> EXERCISE GOAL
Below this line is a set of entries; quote exactly the lines from the line that contains "You are a computer-use" to the line that contains "Instruction: Select the", both lines included.

> EXTRACTED INFORMATION
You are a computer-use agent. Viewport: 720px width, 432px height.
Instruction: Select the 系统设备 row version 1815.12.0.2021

* * *

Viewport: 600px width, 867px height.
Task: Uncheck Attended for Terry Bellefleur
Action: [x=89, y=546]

* * *

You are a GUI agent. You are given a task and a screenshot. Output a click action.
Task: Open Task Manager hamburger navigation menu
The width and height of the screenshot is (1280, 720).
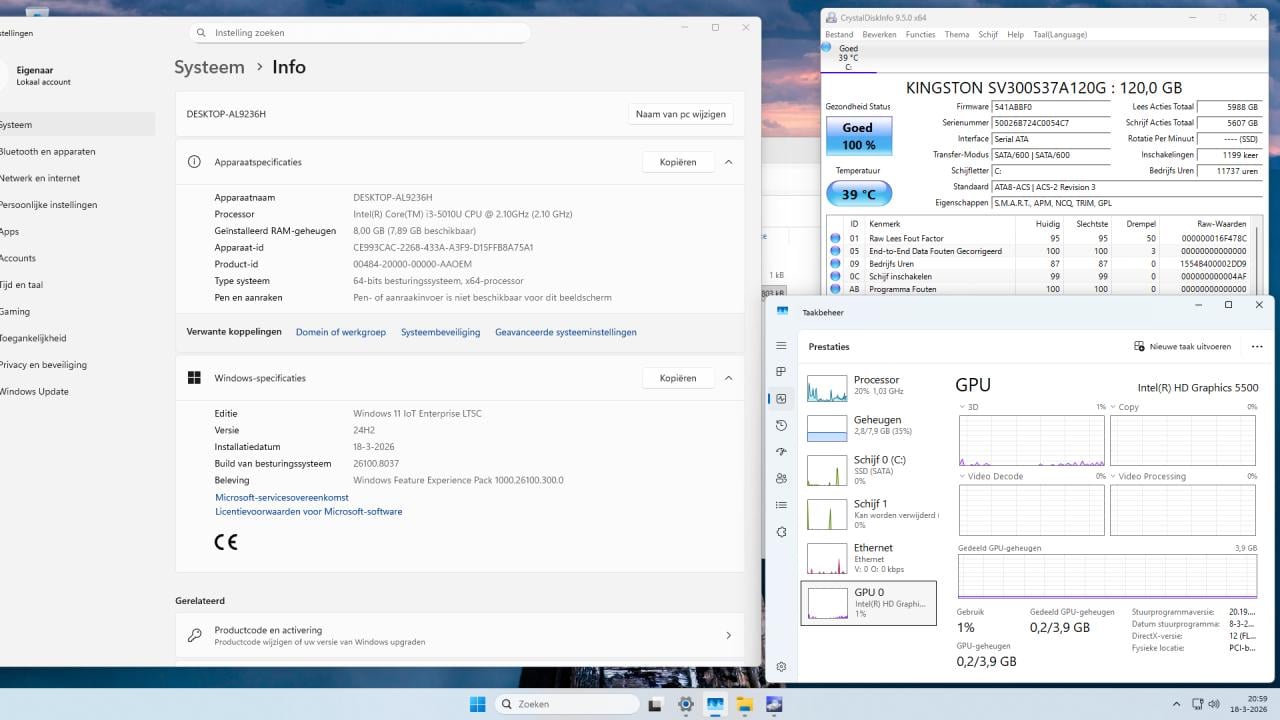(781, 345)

> TASK SOLUTION
You are a computer-use agent. Viewport: 720px width, 432px height.
Instruction: Select the 系统设备 row version 1815.12.0.2021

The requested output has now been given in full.